日本もまた外交上、難しい立場に置かれており駐英大使の北村さんの責任は重大でした。
1990年代前半のイギリスの文化や雰囲気、外国大使のお仕事について興味がある人にお勧めの本です。
【事前調査は当たり前】
北村さんは駐英大使として赴任した際の儀式について、丁寧に紹介しています。
やりとりした会話の内容や、緊張している同僚の様子などその場に居合わさなければわからないことばかりで、興味深い内容となっています。
その中で、北村さんは儀典長からエリザベス女王陛下への話題の振り方について助言を貰います。
その内容というのが、日本人の職員の中にエリザベス女王と共通の話題を持っている人がいるので、その話をしてくださいというものでした。
北村さんがその助言通りに話題を振ると、エリザベス女王はお喜びになり和やかな雰囲気のまま歓談を終えることが出来ました。

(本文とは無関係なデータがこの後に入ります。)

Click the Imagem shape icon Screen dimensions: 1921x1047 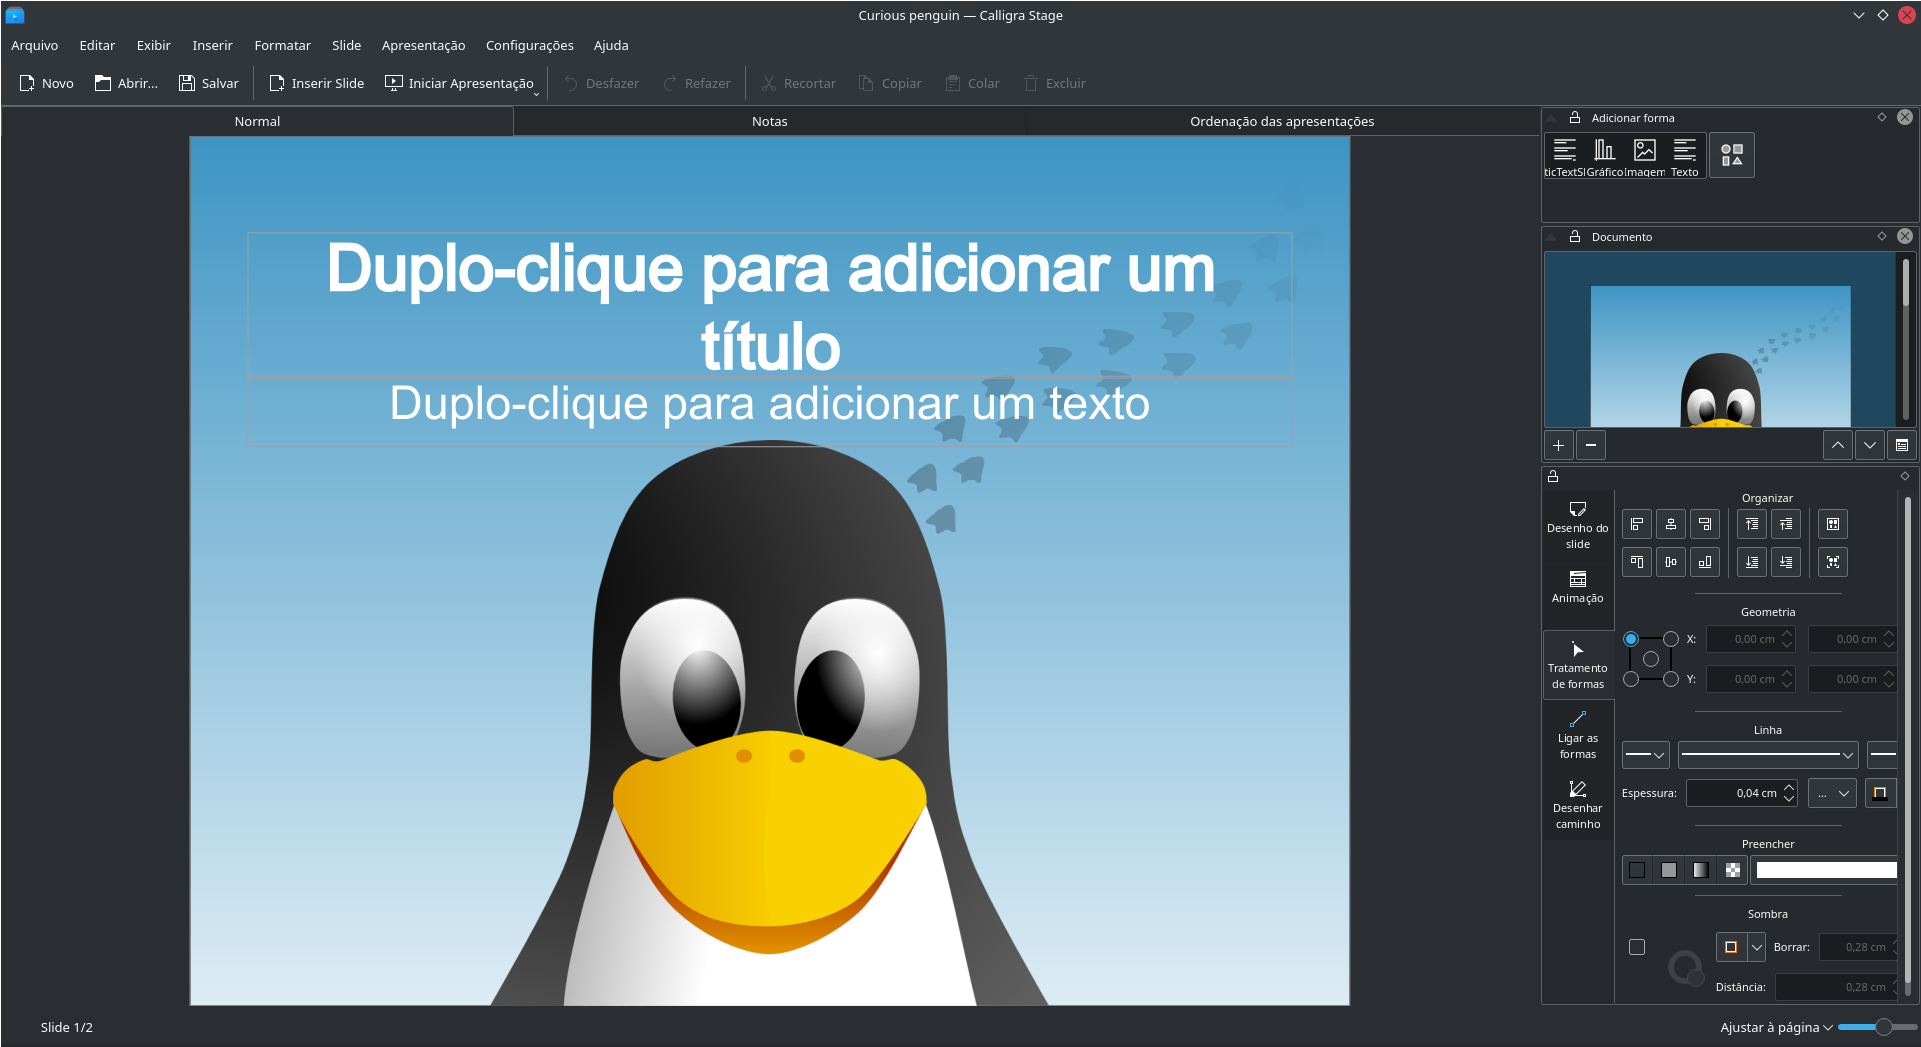(x=1644, y=154)
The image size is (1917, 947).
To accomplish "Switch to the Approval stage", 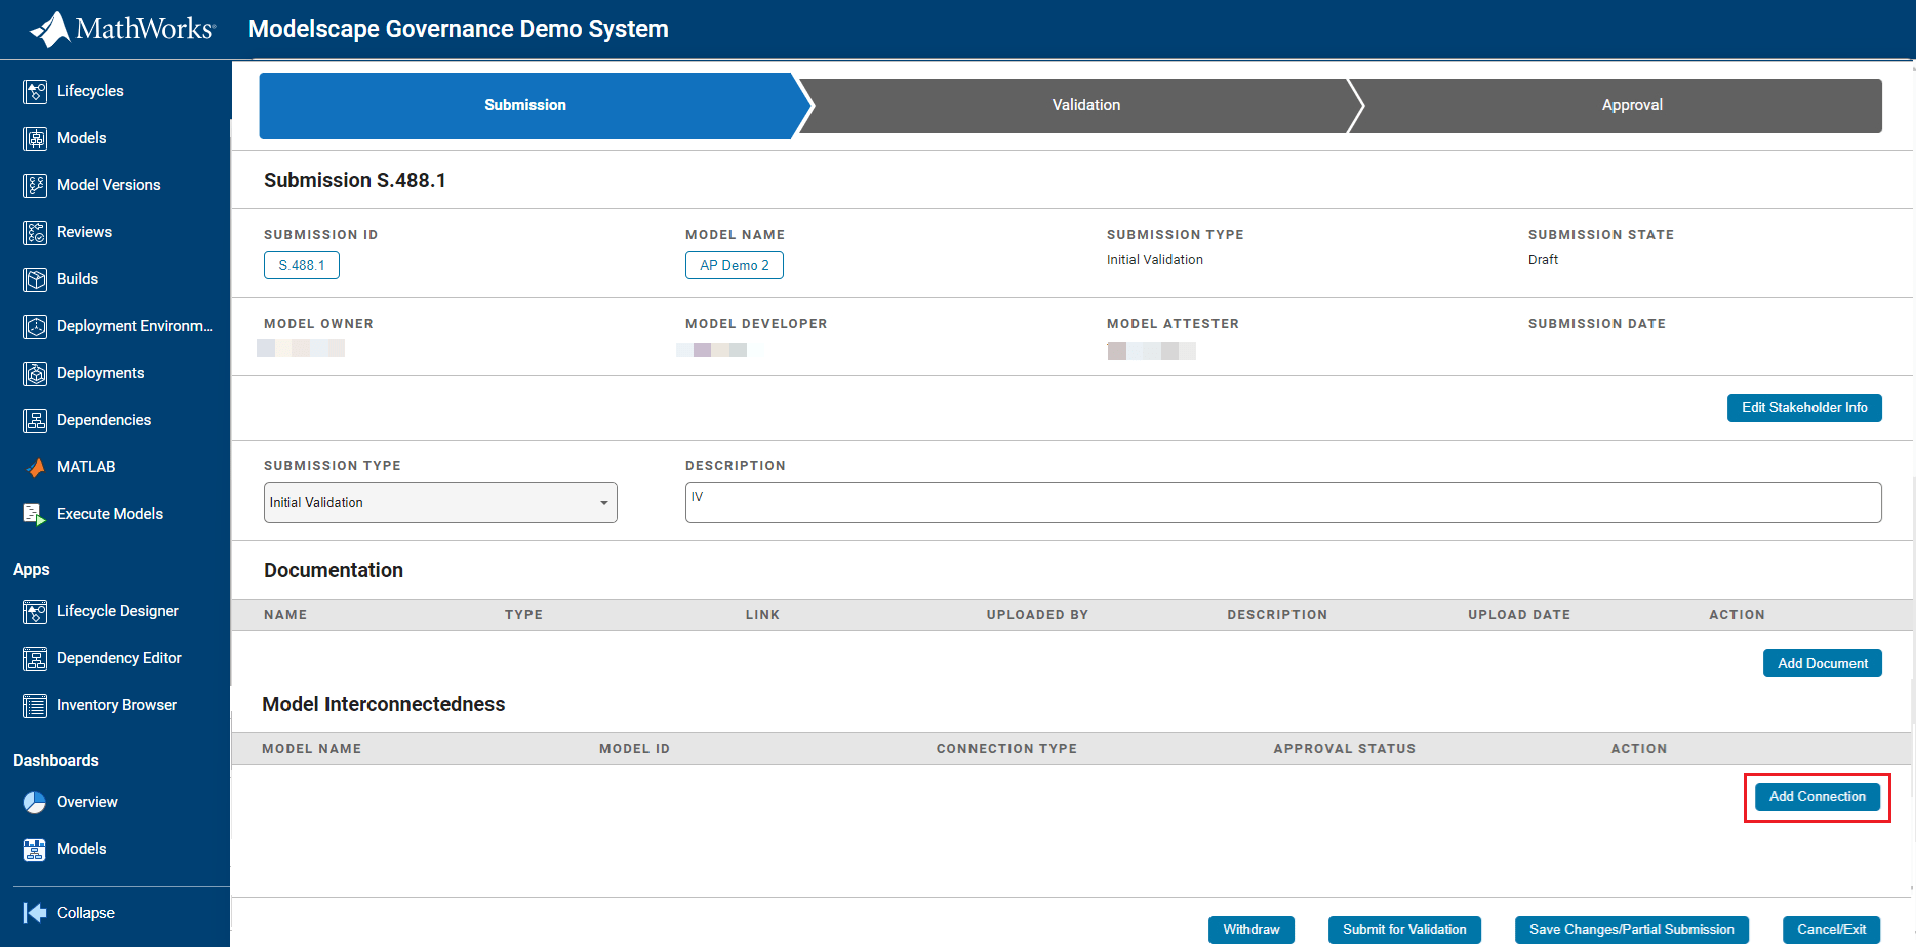I will coord(1631,104).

儀典長が、なぜ北村さんも知らなかったある職員のことを細かく把握しているのかというと、イギリス人は人と会う時には必ず事前調査をして一枚の書類にまとめ、予備知識として頭に入れておく習慣があるからです。
これは、企業で言えば重要な顧客に会う前に事前に調べて把握するような行為ですが、それがイギリス人だとより細かく徹底しているようです。
北村さんはそれをイギリス人の気質だと考え、イギリス人は調査した情報を国益へと結びつけることが得意だと指摘しています。
北村さんはイギリスが日本と同じ島国でありながら、国際社会に強い発言力を持ち続けられる理由の一つではないかと本書で意見を述べています。
【夜会の服装外交】
北村さんは1990年以前にもイギリスを訪れたことがある為、イギリス人の生活に変化が生まれていることに気づきます。
特に服装には変化が現れており、イギリス人は帽子を被らなくなりました。
それに合わせて「傘巻き屋」も姿を消し、帽子を被って細く巻いた傘を杖のように持っていた英国紳士は姿を消してしまったのでした。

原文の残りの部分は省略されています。